─── RECORD EXCERPTS ───

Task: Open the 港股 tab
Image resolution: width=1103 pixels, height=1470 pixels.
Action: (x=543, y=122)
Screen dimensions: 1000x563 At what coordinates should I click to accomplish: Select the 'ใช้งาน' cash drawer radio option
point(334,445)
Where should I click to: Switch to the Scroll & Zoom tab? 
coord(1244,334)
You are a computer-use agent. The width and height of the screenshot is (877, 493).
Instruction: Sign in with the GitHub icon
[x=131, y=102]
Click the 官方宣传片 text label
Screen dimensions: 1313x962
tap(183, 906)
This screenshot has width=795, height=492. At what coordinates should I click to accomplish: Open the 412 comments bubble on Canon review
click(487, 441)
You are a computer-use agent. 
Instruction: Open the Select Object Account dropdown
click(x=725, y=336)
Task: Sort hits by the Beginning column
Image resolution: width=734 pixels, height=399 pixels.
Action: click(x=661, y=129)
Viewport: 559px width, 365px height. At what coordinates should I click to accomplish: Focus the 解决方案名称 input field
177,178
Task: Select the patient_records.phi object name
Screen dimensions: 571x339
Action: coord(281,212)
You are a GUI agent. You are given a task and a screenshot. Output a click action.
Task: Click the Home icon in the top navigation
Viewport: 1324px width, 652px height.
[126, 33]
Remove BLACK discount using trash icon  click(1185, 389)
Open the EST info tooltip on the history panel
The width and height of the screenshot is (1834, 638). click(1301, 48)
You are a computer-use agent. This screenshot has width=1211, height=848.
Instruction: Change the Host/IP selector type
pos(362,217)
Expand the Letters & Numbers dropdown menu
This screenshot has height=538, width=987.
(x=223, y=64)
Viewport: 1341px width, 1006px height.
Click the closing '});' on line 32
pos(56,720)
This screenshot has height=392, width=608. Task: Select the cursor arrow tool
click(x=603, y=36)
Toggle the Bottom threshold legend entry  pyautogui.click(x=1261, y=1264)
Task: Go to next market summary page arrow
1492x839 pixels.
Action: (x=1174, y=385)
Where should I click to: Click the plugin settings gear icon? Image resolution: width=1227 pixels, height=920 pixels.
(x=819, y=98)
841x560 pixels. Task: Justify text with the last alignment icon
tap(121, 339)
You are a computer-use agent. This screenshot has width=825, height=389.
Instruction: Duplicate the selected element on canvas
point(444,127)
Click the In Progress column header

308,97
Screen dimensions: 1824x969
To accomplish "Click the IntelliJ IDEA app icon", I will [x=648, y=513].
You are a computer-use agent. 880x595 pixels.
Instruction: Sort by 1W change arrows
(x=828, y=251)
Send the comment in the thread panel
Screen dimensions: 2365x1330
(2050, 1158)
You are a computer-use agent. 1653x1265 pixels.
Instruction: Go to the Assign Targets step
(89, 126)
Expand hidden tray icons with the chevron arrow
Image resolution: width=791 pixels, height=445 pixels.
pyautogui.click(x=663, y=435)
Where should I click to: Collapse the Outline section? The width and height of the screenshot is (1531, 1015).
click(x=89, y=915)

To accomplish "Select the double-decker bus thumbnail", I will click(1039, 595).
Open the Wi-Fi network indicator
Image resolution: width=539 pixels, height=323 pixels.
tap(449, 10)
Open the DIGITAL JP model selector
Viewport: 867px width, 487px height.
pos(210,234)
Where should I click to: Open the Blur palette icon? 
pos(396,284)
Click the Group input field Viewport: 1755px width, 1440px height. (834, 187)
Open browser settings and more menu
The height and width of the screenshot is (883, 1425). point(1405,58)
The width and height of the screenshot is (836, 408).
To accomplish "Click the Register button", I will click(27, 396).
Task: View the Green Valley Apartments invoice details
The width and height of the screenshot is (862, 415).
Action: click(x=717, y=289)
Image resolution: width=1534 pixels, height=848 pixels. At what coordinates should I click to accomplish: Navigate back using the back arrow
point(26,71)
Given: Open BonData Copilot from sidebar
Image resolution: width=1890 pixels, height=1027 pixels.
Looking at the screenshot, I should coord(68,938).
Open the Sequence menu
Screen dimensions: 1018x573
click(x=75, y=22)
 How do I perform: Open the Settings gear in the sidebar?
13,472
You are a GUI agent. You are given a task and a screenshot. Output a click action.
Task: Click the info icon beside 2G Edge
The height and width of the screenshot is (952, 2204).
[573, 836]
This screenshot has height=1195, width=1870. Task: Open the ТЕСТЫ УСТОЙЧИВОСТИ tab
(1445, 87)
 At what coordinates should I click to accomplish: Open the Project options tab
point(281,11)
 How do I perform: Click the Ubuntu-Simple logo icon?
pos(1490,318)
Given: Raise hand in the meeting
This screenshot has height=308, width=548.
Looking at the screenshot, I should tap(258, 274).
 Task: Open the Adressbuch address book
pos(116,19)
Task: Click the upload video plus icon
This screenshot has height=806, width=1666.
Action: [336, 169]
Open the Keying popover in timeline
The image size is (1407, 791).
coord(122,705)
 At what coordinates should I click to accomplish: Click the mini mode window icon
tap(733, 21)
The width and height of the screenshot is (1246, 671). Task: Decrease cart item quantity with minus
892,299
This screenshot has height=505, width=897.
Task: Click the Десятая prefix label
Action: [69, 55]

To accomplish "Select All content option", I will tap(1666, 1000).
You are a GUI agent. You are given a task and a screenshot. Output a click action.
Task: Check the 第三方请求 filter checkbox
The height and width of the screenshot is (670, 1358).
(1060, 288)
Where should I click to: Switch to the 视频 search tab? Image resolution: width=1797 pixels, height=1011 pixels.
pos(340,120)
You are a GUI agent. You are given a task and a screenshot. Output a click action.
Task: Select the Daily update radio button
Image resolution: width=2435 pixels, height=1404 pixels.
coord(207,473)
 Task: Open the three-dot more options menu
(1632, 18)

───

#### WHAT TO WORK ON:
All of the data above should be written out again word for word.

#### THE ANSWER:
Task: Open the 港股 tab
Image resolution: width=1103 pixels, height=1470 pixels.
Action: (x=543, y=122)
Screen dimensions: 1000x563 At what coordinates should I click to accomplish: Select the 'ใช้งาน' cash drawer radio option
point(334,445)
Where should I click to: Switch to the Scroll & Zoom tab? 
coord(1244,334)
You are a computer-use agent. The width and height of the screenshot is (877, 493).
Instruction: Sign in with the GitHub icon
[x=131, y=102]
Click the 官方宣传片 text label
Screen dimensions: 1313x962
tap(183, 906)
This screenshot has width=795, height=492. At what coordinates should I click to accomplish: Open the 412 comments bubble on Canon review
click(487, 441)
You are a computer-use agent. 
Instruction: Open the Select Object Account dropdown
click(x=725, y=336)
Task: Sort hits by the Beginning column
Image resolution: width=734 pixels, height=399 pixels.
Action: click(x=661, y=129)
Viewport: 559px width, 365px height. At what coordinates should I click to accomplish: Focus the 解决方案名称 input field
177,178
Task: Select the patient_records.phi object name
Screen dimensions: 571x339
Action: coord(281,212)
You are a GUI agent. You are given a task and a screenshot. Output a click action.
Task: Click the Home icon in the top navigation
Viewport: 1324px width, 652px height.
[126, 33]
Remove BLACK discount using trash icon  click(1185, 389)
Open the EST info tooltip on the history panel
The width and height of the screenshot is (1834, 638). click(1301, 48)
You are a computer-use agent. This screenshot has width=1211, height=848.
Instruction: Change the Host/IP selector type
pos(362,217)
Expand the Letters & Numbers dropdown menu
This screenshot has height=538, width=987.
(x=223, y=64)
Viewport: 1341px width, 1006px height.
Click the closing '});' on line 32
pos(56,720)
This screenshot has height=392, width=608. Task: Select the cursor arrow tool
click(x=603, y=36)
Toggle the Bottom threshold legend entry  pyautogui.click(x=1261, y=1264)
Task: Go to next market summary page arrow
1492x839 pixels.
Action: (x=1174, y=385)
Where should I click to: Click the plugin settings gear icon? Image resolution: width=1227 pixels, height=920 pixels.
(x=819, y=98)
841x560 pixels. Task: Justify text with the last alignment icon
tap(121, 339)
You are a computer-use agent. This screenshot has width=825, height=389.
Instruction: Duplicate the selected element on canvas
point(444,127)
Click the In Progress column header

308,97
Screen dimensions: 1824x969
To accomplish "Click the IntelliJ IDEA app icon", I will [x=648, y=513].
You are a computer-use agent. 880x595 pixels.
Instruction: Sort by 1W change arrows
(x=828, y=251)
Send the comment in the thread panel
Screen dimensions: 2365x1330
(2050, 1158)
You are a computer-use agent. 1653x1265 pixels.
Instruction: Go to the Assign Targets step
(89, 126)
Expand hidden tray icons with the chevron arrow
Image resolution: width=791 pixels, height=445 pixels.
pyautogui.click(x=663, y=435)
Where should I click to: Collapse the Outline section? The width and height of the screenshot is (1531, 1015).
click(x=89, y=915)

To accomplish "Select the double-decker bus thumbnail", I will click(1039, 595).
Open the Wi-Fi network indicator
Image resolution: width=539 pixels, height=323 pixels.
tap(449, 10)
Open the DIGITAL JP model selector
Viewport: 867px width, 487px height.
pos(210,234)
Where should I click to: Open the Blur palette icon? 
pos(396,284)
Click the Group input field Viewport: 1755px width, 1440px height. (834, 187)
Open browser settings and more menu
The height and width of the screenshot is (883, 1425). point(1405,58)
The width and height of the screenshot is (836, 408).
To accomplish "Click the Register button", I will click(27, 396).
Task: View the Green Valley Apartments invoice details
The width and height of the screenshot is (862, 415).
Action: click(x=717, y=289)
Image resolution: width=1534 pixels, height=848 pixels. At what coordinates should I click to accomplish: Navigate back using the back arrow
point(26,71)
Given: Open BonData Copilot from sidebar
Image resolution: width=1890 pixels, height=1027 pixels.
Looking at the screenshot, I should coord(68,938).
Open the Sequence menu
Screen dimensions: 1018x573
click(x=75, y=22)
 How do I perform: Open the Settings gear in the sidebar?
13,472
You are a GUI agent. You are given a task and a screenshot. Output a click action.
Task: Click the info icon beside 2G Edge
The height and width of the screenshot is (952, 2204).
[573, 836]
This screenshot has height=1195, width=1870. Task: Open the ТЕСТЫ УСТОЙЧИВОСТИ tab
(1445, 87)
 At what coordinates should I click to accomplish: Open the Project options tab
point(281,11)
 How do I perform: Click the Ubuntu-Simple logo icon?
pos(1490,318)
Given: Raise hand in the meeting
This screenshot has height=308, width=548.
Looking at the screenshot, I should tap(258, 274).
 Task: Open the Adressbuch address book
pos(116,19)
Task: Click the upload video plus icon
This screenshot has height=806, width=1666.
Action: [336, 169]
Open the Keying popover in timeline
The image size is (1407, 791).
coord(122,705)
 At what coordinates should I click to accomplish: Click the mini mode window icon
tap(733, 21)
The width and height of the screenshot is (1246, 671). Task: Decrease cart item quantity with minus
892,299
This screenshot has height=505, width=897.
Task: Click the Десятая prefix label
Action: [69, 55]

To accomplish "Select All content option", I will tap(1666, 1000).
You are a GUI agent. You are given a task and a screenshot. Output a click action.
Task: Check the 第三方请求 filter checkbox
The height and width of the screenshot is (670, 1358).
(1060, 288)
Where should I click to: Switch to the 视频 search tab? Image resolution: width=1797 pixels, height=1011 pixels.
pos(340,120)
You are a GUI agent. You are given a task and a screenshot. Output a click action.
Task: Select the Daily update radio button
Image resolution: width=2435 pixels, height=1404 pixels.
coord(207,473)
 Task: Open the three-dot more options menu
(1632, 18)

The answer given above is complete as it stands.